Document
The month of February, the final month of the meteorological winter, is making pay off with some robust, extreme cold, and snowy weather in the forecast lately. This seems like the grand finale of the winter season 2020/21 across a large part of the European continent. Thanks to the very cold period stretching from western to eastern Europe beneath the further southward progress of the break-off lobe of the Polar Vortex aloft.
The other side of the Polar Vortex is also sending a frigid cold across the United States, right for the Valentine’s Day this weekend.
Now, the deep freeze ongoing across parts of Benelux, Germany into Poland and the Baltic region is getting even stronger this week. While areas further south are still having mild conditions, the weather will be getting worse in the coming days.
A powerful Arctic blast intensifies across eastern into central Europe, bringing the extreme cold with low wind chills into the Balkans, the Mediterranean, and Turkey through mid-February.
It surely has been a rather mild pattern lately, and many have already signed off the winter. If you just gave up last week, the weather change has just tricked you. A belt of very cold weather has advected from the Baltic region all the way west to England, and blanket many regions with significant snow cover.
The weather pattern across the European continent is now setting up an impressive prolonged period of severe cold with low windchills across parts of central and eastern Europe, also farther south towards the eastern Mediterranean. The freezing temperatures spread across parts of central Europe and the ones expected over the Balkans will the one of the lowest this winter so far.

Items from a dataset

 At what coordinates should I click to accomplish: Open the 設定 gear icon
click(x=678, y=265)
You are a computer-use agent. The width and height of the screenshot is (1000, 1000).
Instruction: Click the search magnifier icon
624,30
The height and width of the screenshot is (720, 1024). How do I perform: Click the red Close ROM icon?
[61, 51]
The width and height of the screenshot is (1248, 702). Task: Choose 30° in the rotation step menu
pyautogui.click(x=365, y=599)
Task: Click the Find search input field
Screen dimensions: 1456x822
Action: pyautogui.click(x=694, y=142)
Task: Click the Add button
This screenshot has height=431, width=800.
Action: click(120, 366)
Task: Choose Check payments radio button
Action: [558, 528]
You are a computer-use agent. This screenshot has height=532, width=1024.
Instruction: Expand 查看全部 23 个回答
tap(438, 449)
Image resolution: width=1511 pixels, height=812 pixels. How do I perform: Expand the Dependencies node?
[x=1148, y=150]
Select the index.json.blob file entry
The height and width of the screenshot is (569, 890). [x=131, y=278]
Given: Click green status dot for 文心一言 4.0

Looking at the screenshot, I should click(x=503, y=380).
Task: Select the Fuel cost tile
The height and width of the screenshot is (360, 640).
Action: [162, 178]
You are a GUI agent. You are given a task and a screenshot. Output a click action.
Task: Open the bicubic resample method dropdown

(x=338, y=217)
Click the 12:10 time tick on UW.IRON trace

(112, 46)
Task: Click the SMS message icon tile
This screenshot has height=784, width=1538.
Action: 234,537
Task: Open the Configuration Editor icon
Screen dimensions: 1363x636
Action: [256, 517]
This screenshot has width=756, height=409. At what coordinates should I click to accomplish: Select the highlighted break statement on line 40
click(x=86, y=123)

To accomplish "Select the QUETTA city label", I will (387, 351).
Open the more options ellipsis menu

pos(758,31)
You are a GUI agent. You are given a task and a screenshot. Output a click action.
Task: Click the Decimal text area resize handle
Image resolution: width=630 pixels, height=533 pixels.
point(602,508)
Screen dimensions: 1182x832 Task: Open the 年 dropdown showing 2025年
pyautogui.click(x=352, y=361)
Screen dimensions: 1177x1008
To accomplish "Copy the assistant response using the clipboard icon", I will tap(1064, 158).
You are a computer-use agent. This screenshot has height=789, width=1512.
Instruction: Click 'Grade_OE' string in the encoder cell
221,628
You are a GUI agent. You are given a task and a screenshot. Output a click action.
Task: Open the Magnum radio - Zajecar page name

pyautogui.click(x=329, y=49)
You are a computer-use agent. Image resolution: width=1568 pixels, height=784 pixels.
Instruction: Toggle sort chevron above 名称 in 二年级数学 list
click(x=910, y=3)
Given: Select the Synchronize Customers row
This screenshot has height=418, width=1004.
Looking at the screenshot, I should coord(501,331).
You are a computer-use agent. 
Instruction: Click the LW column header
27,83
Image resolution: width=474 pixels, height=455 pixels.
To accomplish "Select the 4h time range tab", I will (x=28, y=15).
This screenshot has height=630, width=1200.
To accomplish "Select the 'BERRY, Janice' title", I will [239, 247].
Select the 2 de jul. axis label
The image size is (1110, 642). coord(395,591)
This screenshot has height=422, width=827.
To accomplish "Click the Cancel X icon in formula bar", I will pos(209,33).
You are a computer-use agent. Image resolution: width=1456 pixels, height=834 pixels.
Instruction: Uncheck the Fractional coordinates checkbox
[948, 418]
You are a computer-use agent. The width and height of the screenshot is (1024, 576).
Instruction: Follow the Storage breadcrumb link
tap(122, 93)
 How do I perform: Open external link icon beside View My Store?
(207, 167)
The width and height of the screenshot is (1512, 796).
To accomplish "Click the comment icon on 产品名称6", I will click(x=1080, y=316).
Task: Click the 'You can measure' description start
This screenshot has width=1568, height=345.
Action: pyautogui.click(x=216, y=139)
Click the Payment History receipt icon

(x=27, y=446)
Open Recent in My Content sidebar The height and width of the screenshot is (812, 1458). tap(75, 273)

Jobs
1: Do these statements agree with the article about the February cold in Europe? Answer yes or no for each, quoting the words of the article that decide it. (a) The United States is also getting frigid cold for Valentine's Day weekend. (b) Areas further south are already in severe cold. (c) A belt of very cold weather moved from the Baltic region west to England.
2: What comes next in the article about the February cold in Europe? Write the next part, picking up after its final sentence.

Answers for the exercise
1:
(a) Yes: "The other side of the Polar Vortex is also sending a frigid cold across the United States, right for the Valentine’s Day this weekend."
(b) No: "While areas further south are still having mild conditions"
(c) Yes: "A belt of very cold weather has advected from the Baltic region all the way west to England"

2:
Attached below is a video animation of the temperature across the lowest levels of the atmosphere and precipitation state evolution across Europe over the next 5 days. The extreme cold expands south, reaching the Mediterranean, Greece, and Turkey by the weekend.
As we can see, the cold weather is now expected to extend towards the weekend and reach as far deep south as far as Libya and Egypt over the weekend. It will be very cold across the eastern half of Europe at least until the middle of next week.
FEBRUARY’s WINTER STRIKES
It may have been a slow start to the European winter this season, but now February, the final winter month, returns with the bang. Might be that grand finale with ‘all bets in’ one could say.
The temperatures across the southern portions of Europe were warm over the weekend and early this week, with many regions hitting 15 to 20 °C. Even spring-like weather of around 25 °C in Turkey this Tuesday! If you live in these areas and don’t like the cold weather, you will be missing these days very soon.
The current pattern evolving over Europe has brought a huge temperature contrast between southern and northern Europe, with a frontal zone in between. Several consecutive frontal systems brought heavy rains and local flooding in the south, with mild weather stretching from the Iberian peninsula across the Mediterranean to the Black Sea region.
Further north, it has been pretty wild weather with deep snow reported from eastern England across northern Benelux and Germany over the weekend into early days this week. The Netherlands and northwestern Germany, in particular, were severely hit by a massive snowstorm.
This was the first significant winter storm for the region in more than 10 years. Yes, this just shows you how rare their events have become over the last decade.
The system was named Darcy and significantly disrupted the transport and traffic between Netherlands and Germany on Monday, including the usually smooth rail connections. Some parts were badly hit with a huge amount of snow, combined with strong winds resulting in blowing snow.
There will be a couple of winter storms traveling from west to east over the next five days, with one system crossing the northern Mediterranean and the Balkans on Wednesday. This low will be strengthening while moving across eastern Europe, associated with a major snowstorm from central Balkans to Ukraine and Belarus on Thursday through Friday.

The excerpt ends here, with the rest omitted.